Cloud computing, Software as a Service (SaaS), web-based access and advanced hosted services can, at least in theory, put even the smallest organisation on the same level as the largest bank. Vendors of financial software are trying their best to adapt as quickly as possible. According to Jeremy Waterman, MD of Softline Accpac, opportunities for both web- and non-web-based solutions continue to abound in South Africa for the SME market.

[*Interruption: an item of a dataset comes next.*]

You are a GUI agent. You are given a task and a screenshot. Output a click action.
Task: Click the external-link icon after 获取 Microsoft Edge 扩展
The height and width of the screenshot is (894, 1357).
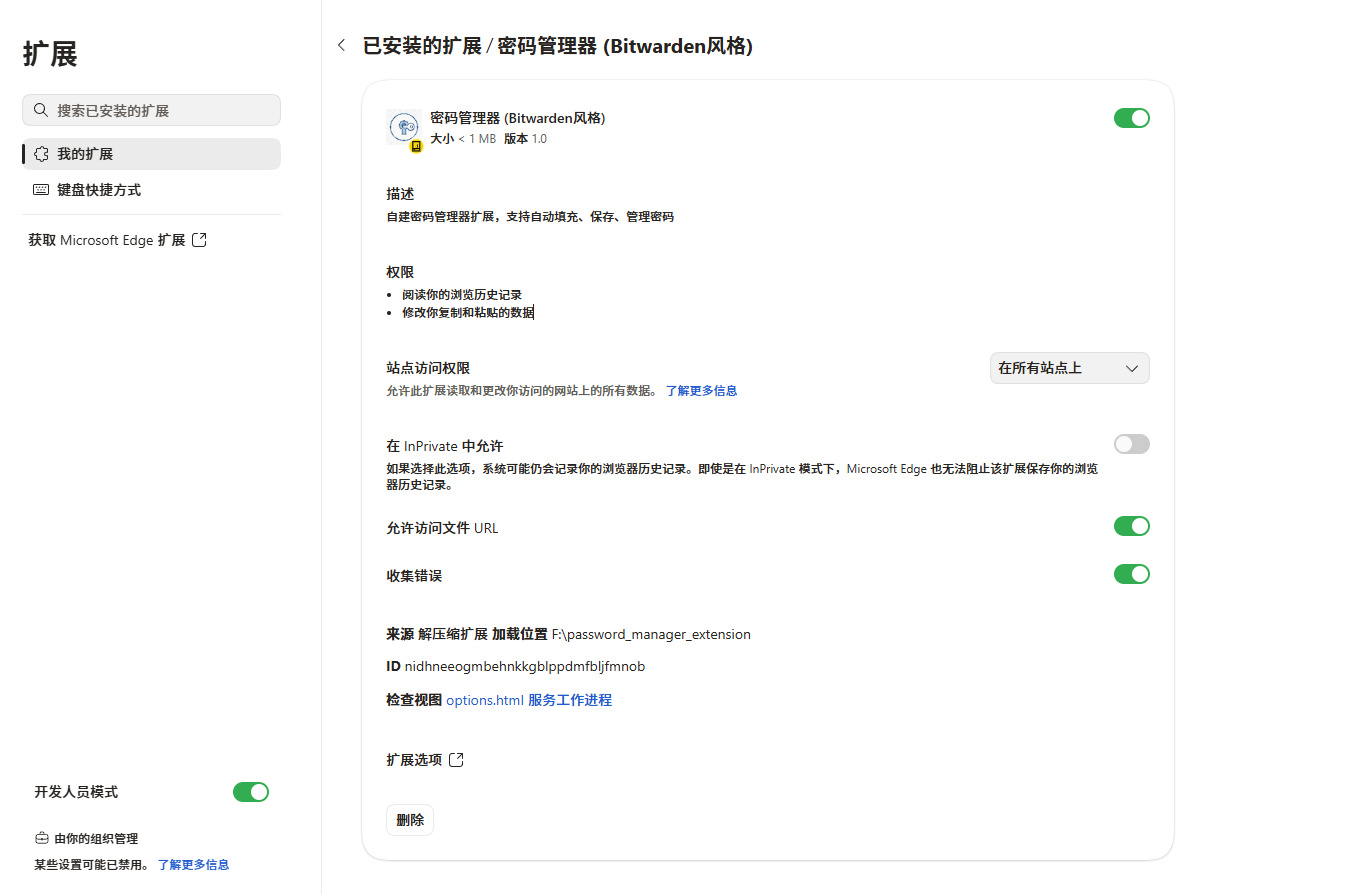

“I believe we’re in a good position to embrace our emerging markets, in which the SME sector continues to show strong signs of growth,” says Waterman. “The increasing reliance on systems by businesses of all sizes is driving fundamental change in the way accounting software is being provided to the SME sector. No traditional software application is immune to web-based competition, so it stands to reason that web application technologies and business practices is something that local vendors and customers are starting to adopt. Vendors have seen a gradual move in the industry over the past few years. Customers are starting to consider the adoption of SaaS models wherein web-based applications are explored as an alternative to traditional desktop applications. For the small business owner, perhaps one of the most challenging aspects is simply deciding which application is most appropriate for their business, as well as sourcing reputable options.”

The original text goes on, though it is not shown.